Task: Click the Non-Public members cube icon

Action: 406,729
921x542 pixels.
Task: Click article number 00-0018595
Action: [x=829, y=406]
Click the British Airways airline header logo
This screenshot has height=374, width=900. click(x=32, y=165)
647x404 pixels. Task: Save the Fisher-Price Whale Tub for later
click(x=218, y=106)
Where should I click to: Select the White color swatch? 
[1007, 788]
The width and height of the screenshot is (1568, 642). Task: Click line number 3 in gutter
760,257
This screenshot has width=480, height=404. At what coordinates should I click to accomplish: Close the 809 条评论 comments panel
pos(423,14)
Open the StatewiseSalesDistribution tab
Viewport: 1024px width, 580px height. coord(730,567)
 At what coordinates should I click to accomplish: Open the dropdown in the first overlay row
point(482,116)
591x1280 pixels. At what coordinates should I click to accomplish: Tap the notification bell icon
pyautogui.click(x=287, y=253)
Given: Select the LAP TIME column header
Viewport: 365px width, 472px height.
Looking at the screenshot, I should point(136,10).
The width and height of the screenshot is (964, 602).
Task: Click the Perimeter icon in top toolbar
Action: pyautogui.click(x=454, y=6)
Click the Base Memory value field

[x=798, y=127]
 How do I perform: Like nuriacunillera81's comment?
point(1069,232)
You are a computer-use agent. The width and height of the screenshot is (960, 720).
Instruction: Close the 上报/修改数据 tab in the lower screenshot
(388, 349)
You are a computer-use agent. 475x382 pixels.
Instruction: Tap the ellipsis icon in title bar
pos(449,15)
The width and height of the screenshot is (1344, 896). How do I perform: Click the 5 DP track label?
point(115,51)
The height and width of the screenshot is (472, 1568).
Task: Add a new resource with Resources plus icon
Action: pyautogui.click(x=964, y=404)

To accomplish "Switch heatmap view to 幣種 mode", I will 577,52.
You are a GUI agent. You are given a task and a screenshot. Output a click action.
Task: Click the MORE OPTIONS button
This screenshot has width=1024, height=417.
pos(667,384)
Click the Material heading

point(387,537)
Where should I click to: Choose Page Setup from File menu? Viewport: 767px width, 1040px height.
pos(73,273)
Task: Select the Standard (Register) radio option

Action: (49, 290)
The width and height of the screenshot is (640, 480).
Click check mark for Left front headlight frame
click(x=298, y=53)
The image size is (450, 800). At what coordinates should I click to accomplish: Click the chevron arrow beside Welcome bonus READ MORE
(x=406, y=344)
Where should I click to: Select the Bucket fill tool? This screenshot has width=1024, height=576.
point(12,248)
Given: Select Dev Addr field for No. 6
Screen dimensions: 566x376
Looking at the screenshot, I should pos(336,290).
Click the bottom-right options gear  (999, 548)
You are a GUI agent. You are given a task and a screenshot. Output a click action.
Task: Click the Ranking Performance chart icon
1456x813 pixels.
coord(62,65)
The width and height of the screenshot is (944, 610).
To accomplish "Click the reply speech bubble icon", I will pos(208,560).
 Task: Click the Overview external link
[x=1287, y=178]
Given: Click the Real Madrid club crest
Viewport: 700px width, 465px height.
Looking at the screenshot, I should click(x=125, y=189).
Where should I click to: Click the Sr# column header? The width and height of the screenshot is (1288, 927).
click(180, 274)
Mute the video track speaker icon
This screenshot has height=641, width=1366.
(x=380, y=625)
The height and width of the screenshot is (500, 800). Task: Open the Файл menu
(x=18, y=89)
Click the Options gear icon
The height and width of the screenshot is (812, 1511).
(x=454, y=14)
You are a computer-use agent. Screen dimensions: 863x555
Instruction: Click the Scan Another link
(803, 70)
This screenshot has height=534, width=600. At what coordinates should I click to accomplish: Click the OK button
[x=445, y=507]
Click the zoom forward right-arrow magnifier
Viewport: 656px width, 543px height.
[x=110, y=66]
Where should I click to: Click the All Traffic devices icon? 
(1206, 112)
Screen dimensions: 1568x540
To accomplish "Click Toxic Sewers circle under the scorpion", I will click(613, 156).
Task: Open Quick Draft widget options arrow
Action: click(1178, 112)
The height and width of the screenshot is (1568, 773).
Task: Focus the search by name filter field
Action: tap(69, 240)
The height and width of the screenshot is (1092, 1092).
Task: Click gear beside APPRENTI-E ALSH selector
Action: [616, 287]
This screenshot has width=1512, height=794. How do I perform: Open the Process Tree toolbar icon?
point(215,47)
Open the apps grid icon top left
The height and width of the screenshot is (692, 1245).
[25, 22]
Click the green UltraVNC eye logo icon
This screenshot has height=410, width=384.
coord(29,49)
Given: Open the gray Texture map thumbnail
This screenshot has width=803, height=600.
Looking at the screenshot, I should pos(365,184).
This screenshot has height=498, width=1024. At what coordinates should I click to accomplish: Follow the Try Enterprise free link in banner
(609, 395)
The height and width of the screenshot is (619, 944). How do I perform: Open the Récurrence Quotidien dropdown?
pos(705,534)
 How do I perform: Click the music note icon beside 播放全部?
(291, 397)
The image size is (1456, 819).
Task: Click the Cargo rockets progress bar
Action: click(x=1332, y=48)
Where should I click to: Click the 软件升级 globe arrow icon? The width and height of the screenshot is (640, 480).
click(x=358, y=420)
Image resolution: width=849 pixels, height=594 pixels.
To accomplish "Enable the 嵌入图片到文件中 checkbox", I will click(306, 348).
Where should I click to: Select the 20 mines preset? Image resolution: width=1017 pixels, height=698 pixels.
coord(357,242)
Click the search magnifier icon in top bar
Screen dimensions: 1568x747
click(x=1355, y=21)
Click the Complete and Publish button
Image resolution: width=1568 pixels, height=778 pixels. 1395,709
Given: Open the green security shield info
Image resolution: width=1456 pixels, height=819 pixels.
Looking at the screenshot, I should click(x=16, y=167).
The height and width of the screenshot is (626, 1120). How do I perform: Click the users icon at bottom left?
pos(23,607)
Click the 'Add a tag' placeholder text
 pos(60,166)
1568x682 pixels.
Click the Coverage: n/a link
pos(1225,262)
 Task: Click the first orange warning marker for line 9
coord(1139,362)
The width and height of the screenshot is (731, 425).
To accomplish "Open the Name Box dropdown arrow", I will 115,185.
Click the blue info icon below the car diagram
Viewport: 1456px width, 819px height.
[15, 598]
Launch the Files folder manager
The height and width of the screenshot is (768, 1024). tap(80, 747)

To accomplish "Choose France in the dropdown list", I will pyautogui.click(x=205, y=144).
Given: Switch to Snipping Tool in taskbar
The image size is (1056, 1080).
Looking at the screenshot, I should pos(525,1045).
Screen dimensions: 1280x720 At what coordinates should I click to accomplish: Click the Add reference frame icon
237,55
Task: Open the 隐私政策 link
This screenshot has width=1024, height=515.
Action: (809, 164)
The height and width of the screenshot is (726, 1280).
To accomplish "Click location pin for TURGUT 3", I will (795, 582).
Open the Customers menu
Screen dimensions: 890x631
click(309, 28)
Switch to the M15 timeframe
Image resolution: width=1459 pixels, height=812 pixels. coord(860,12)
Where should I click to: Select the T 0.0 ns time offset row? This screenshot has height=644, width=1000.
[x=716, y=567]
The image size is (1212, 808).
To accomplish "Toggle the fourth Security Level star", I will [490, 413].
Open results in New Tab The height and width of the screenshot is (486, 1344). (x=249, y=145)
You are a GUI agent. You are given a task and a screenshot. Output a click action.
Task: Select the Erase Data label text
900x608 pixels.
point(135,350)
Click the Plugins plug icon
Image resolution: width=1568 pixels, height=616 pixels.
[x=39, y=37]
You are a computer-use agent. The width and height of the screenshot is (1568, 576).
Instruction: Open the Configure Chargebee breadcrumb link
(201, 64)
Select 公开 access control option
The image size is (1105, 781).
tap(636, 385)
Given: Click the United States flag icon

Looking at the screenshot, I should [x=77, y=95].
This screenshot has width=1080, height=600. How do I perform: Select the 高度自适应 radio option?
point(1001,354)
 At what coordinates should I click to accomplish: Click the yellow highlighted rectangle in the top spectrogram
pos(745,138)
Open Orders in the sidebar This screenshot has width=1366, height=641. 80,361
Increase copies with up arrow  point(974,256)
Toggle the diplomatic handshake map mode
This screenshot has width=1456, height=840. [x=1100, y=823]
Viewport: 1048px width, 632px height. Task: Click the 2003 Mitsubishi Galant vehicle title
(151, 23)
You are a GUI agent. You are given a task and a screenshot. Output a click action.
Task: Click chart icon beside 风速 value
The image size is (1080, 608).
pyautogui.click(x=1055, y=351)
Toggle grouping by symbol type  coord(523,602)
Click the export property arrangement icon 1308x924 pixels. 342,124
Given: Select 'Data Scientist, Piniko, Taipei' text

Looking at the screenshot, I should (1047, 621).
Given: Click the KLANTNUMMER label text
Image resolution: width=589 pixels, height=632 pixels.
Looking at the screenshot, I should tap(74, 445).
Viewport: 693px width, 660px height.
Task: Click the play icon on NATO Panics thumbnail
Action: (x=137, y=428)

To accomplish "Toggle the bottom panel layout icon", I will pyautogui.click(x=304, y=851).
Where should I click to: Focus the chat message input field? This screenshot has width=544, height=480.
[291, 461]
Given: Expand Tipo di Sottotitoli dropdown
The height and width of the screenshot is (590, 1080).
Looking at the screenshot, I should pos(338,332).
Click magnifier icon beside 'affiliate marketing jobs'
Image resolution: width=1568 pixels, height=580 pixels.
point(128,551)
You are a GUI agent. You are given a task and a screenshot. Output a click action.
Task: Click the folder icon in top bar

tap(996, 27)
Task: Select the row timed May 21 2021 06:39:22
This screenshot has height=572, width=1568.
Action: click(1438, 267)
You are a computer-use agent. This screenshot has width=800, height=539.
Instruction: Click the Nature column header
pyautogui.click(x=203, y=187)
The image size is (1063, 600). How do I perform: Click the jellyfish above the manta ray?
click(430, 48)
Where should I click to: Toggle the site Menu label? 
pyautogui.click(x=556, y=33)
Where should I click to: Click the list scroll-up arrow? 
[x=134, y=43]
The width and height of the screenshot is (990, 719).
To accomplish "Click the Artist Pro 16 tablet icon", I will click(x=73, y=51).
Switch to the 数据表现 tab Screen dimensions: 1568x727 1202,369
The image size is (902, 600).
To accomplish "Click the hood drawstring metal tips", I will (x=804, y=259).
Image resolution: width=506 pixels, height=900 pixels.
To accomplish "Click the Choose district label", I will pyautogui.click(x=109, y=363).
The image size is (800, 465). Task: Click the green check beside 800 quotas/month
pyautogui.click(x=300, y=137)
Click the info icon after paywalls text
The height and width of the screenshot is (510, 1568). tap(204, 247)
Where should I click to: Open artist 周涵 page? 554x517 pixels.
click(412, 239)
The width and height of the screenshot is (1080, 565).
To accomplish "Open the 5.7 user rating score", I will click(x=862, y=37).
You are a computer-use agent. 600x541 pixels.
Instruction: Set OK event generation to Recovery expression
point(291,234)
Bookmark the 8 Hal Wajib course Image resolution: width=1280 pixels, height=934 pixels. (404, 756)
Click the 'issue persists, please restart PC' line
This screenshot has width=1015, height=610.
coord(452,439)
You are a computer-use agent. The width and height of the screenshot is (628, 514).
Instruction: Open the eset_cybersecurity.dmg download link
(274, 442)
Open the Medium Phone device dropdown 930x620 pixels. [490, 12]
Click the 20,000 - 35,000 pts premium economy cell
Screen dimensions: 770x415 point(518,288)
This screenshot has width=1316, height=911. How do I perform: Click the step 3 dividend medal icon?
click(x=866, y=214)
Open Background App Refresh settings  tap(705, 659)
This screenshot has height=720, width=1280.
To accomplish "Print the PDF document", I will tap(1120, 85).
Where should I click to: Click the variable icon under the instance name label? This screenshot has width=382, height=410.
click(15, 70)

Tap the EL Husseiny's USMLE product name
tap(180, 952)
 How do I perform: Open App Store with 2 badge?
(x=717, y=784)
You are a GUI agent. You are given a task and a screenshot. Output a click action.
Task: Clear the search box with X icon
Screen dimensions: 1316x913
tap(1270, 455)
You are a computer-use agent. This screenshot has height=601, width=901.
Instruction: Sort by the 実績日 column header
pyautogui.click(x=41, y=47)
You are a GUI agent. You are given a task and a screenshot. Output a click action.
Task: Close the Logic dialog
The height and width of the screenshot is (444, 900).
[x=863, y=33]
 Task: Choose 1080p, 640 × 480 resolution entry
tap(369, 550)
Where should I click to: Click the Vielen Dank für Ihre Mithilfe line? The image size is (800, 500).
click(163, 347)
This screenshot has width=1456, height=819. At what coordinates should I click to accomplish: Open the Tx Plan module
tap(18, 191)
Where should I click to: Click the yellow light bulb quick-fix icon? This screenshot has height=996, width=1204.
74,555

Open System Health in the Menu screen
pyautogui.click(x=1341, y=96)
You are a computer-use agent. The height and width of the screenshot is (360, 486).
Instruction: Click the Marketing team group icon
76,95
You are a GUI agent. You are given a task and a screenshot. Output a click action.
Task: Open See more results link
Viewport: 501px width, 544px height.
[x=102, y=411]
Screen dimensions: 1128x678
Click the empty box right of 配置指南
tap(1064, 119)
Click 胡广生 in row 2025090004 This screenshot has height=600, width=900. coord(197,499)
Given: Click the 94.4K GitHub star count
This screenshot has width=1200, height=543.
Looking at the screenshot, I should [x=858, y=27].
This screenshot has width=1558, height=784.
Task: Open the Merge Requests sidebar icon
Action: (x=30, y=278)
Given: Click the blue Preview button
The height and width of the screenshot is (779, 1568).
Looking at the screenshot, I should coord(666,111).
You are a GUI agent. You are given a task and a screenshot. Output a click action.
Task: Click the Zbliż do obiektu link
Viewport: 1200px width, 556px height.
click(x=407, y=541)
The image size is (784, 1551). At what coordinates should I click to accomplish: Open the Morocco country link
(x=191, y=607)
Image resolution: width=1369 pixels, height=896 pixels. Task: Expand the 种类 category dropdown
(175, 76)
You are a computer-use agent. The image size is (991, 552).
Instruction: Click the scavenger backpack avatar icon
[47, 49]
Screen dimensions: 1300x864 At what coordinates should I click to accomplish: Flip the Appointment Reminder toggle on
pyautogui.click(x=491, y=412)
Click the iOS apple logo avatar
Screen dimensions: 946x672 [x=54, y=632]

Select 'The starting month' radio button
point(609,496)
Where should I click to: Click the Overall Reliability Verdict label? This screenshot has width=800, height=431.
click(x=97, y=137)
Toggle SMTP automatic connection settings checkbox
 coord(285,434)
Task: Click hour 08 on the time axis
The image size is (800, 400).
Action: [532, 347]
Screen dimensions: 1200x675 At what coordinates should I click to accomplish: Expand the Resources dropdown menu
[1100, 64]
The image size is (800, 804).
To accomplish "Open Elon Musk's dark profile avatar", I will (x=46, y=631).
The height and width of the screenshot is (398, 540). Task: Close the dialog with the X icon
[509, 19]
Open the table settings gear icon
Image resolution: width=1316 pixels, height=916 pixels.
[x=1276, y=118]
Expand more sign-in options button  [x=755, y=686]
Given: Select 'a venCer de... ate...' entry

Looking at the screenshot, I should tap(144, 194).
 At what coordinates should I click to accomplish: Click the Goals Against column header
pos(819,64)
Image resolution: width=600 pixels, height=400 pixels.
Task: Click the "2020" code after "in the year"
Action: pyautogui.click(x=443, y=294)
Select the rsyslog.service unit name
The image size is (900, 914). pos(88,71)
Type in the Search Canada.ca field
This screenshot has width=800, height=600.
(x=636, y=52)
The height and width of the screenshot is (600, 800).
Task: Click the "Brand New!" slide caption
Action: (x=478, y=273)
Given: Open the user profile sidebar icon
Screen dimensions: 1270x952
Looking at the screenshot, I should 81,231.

▸ **Problem description**:
Write out the stretch of the records from the start through the line containing "pos(423,14)", keeping every line unchanged.

▸ **Written answer**:
Task: Click the Non-Public members cube icon

Action: 406,729
921x542 pixels.
Task: Click article number 00-0018595
Action: [x=829, y=406]
Click the British Airways airline header logo
This screenshot has height=374, width=900. click(x=32, y=165)
647x404 pixels. Task: Save the Fisher-Price Whale Tub for later
click(x=218, y=106)
Where should I click to: Select the White color swatch? 
[1007, 788]
The width and height of the screenshot is (1568, 642). Task: Click line number 3 in gutter
760,257
This screenshot has width=480, height=404. At what coordinates should I click to accomplish: Close the 809 条评论 comments panel
pos(423,14)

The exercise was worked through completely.